America’s third regime is in the process of fading out or collapsing for three reasons:
- Debt. The national debt of $18 trillion today, at about 100% of GDP, is comparable to the debt at the end of WWII. But once the war ended the government cut spending and stopped borrowing and the U.S. economy grew at 4% for the next 20 years. Nothing comparable to this major debt reduction is in sight today.
- Demography. Today there are about 160 million people in the U.S. workforce of whom 120 million have full time jobs. The workforce will grow by 1 million per year for the next ten years while the number of people turning 65 will grow at nearly twice that rate. The nation will soon reach a point where 150 million working people will be paying payroll taxes to support 80 million people on Social Security and Medicare. Political leaders are doing nothing to address this looming crisis.

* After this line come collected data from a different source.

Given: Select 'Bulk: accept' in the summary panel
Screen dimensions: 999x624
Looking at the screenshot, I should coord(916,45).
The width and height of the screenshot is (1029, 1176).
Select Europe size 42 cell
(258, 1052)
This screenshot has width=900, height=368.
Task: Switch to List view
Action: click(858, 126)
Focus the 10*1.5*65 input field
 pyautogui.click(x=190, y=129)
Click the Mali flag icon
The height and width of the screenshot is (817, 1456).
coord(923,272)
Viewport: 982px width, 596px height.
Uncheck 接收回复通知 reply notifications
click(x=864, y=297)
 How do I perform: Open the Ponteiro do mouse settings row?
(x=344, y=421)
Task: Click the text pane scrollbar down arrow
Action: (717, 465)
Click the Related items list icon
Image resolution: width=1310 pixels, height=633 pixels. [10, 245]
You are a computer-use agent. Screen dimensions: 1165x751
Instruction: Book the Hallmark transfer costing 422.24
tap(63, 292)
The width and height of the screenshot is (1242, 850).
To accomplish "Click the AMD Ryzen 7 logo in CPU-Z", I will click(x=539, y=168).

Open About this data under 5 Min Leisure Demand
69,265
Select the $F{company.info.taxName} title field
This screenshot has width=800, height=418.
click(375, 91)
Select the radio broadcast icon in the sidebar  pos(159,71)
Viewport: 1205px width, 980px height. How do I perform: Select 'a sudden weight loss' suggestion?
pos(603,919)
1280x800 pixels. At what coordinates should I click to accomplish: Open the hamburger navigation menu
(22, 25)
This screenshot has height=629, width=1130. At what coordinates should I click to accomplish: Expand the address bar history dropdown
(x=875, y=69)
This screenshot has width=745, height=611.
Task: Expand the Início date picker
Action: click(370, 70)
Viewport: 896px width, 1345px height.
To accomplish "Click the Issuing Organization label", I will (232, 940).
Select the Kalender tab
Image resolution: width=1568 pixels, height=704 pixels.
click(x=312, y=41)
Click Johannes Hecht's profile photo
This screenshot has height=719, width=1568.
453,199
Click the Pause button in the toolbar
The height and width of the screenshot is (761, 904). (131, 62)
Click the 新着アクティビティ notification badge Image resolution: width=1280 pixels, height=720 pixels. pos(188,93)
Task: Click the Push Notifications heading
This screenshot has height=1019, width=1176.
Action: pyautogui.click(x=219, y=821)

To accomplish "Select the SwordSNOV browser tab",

- Slowing Economic Growth. The chart above shows how the U.S. economy has been slowing since the 1960’s. Since the end of the Great Recession in 2009, GDP has grown at only 2.2% and is likely (CBO) to continue growing indefinitely at this slow rate under current policies. The second chart shows the enormous difference between 2% growth and, for example, even 3% growth over time.
Why don’t Congress and the President deal with these problems now, before they reach the point of crisis? It’s because Congress has become increasingly polarized, with Democrats having moved leftward and Republicans moving rightward. Polarization is characteristic of regimes as they begin to tear themselves apart in conflicts which defy resolution within the existing structure of politics.
My approach on this blog is that these very severe problems can be solved by politicians working together in a cooperative way. Mr. Piereson makes a very persuasive case that this is not likely to happen and that it will take a huge new crisis, a revolution, to straighten things out.
I hate to say so but he may be right.